Unfortunately for Rod Blagojevich, Roland Burris is not a Magic Negro capable of absolving his manifold sins although he would like him to be. (One needs to be a palatable, focus grouped, establishment Negro creation of David Axelrod capable of raising $750 million dollars to be a proper receptacle for white liberal fantasies of racial absolution.) Burris is an uninspiring and irascible functionary that has let his ego get the better of him.

Burris has had a damn chip on his shoulder ever since he was defeated for the Democratic Nomination for Governor in 1994, a Republican year in which no Democrat would have prevailed. The people of Illinois don’t owe him a damn thing and yesterday’s cartoonish spectacle was clear proof that he has taken leave of his senses. The Lieutenant Governor, a Burris friend of 36 years, clearly would have considered appointing the 71-year-old lobbyist and former Illinois Attorney General as a caretaker Senator once Blagojevich was inevitably removed from office.

By all accounts, Roland Burris is an honest man and probably won’t ever be charged with any wrongdoing. However, the facts surrounding his lobbying firm’s acquisition of $700,000 in state contracts are worth investigating and probably will be given the Governor’s propensity for awarding state contracts to his politically connected contributors and fundraisers regardless of actual merit.

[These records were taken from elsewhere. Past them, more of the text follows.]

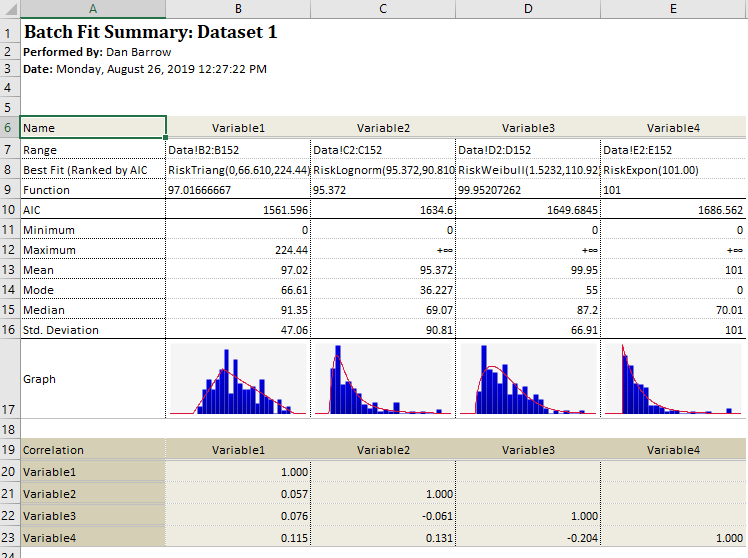Click the RiskTriang best fit cell
Image resolution: width=748 pixels, height=558 pixels.
237,170
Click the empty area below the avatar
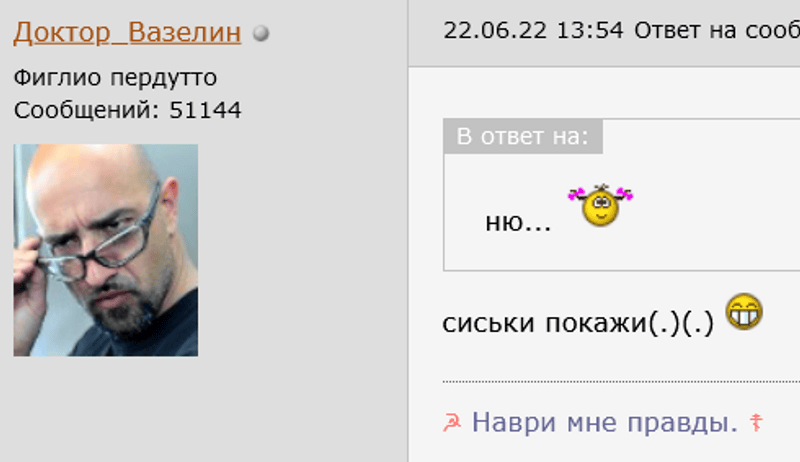800x462 pixels. [204, 408]
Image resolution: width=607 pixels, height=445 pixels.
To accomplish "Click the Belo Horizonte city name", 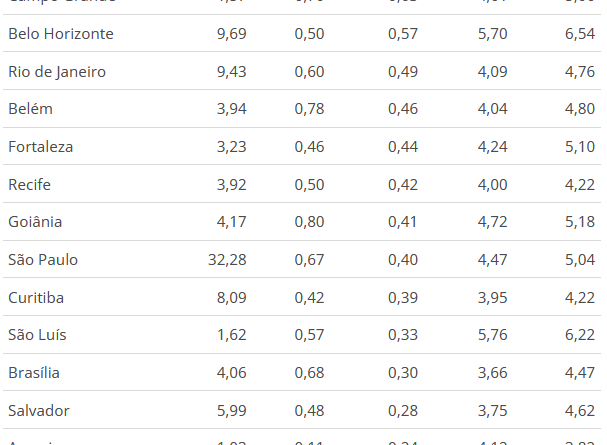I will tap(60, 34).
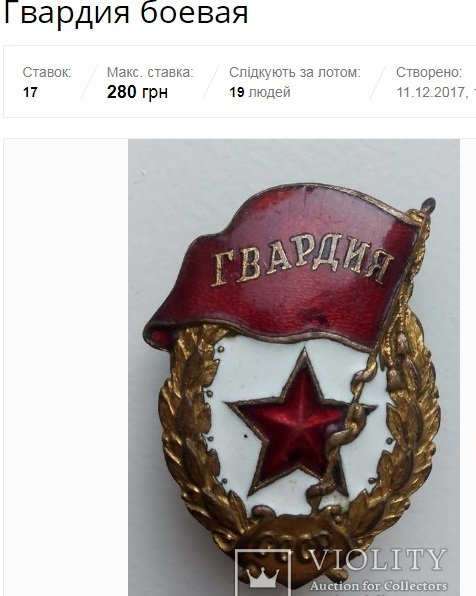Click the Слідкують за лотом label

(295, 72)
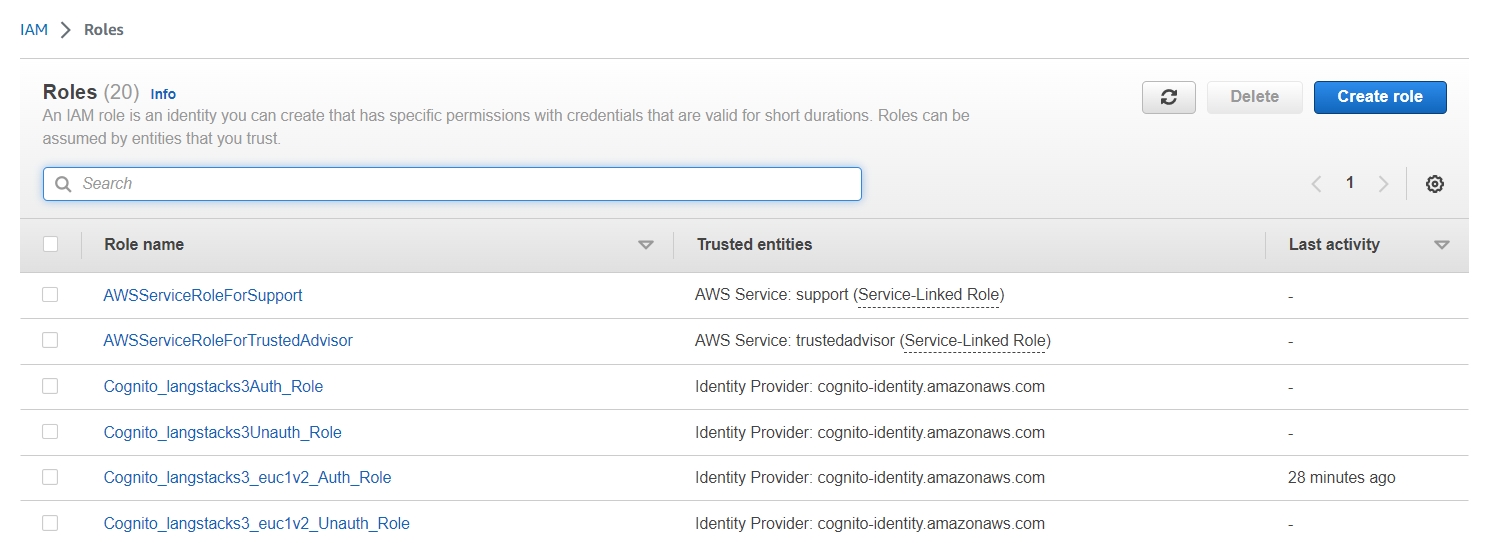Select the AWSServiceRoleForSupport checkbox
The width and height of the screenshot is (1496, 543).
pos(50,295)
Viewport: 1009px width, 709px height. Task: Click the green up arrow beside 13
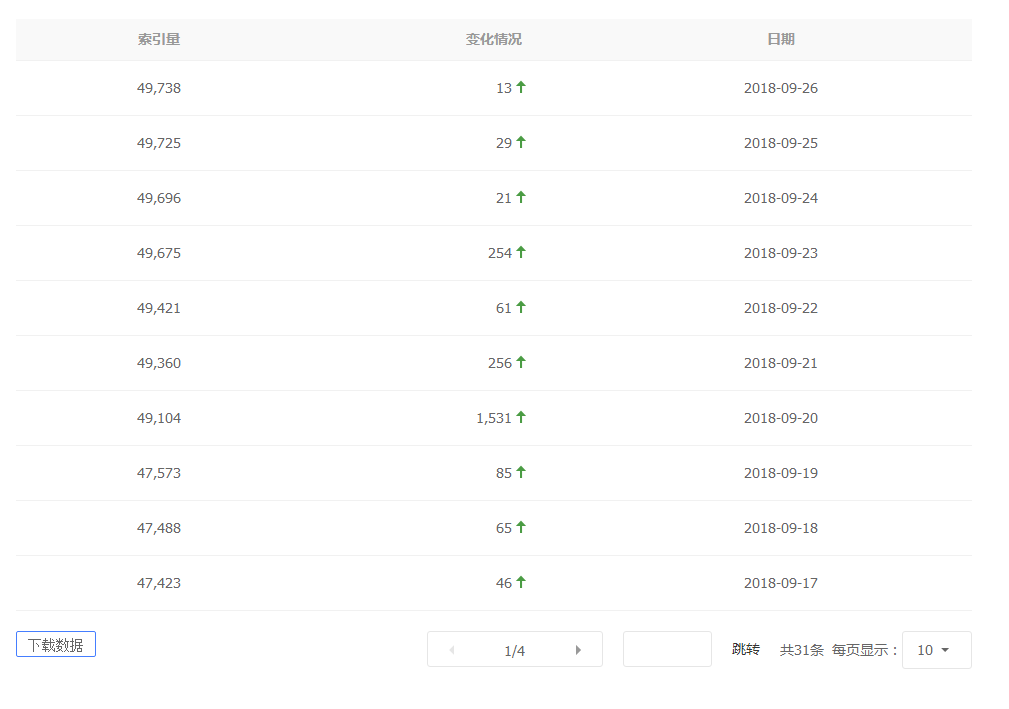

Burris gets points for running against Rich Daley for Mayor of Chicago, a man I’ve always opposed and regarded as White Chicago’s plantation puppet master, but he won’t ever receive my endorsement for the U.S. Senate. I hope the Illinois Secretary of State, Jesse White, and Senate Democrats stick to their guns and don’t certify this appointment and seat Burris.

I, too, wanted an African American to replace Barack Obama in the Senate given the dearth of Negroes in that body, but it just goes to show that the aphorism “Be careful what you wish for, you just might get it,” is a warning black Democrats should have heeded.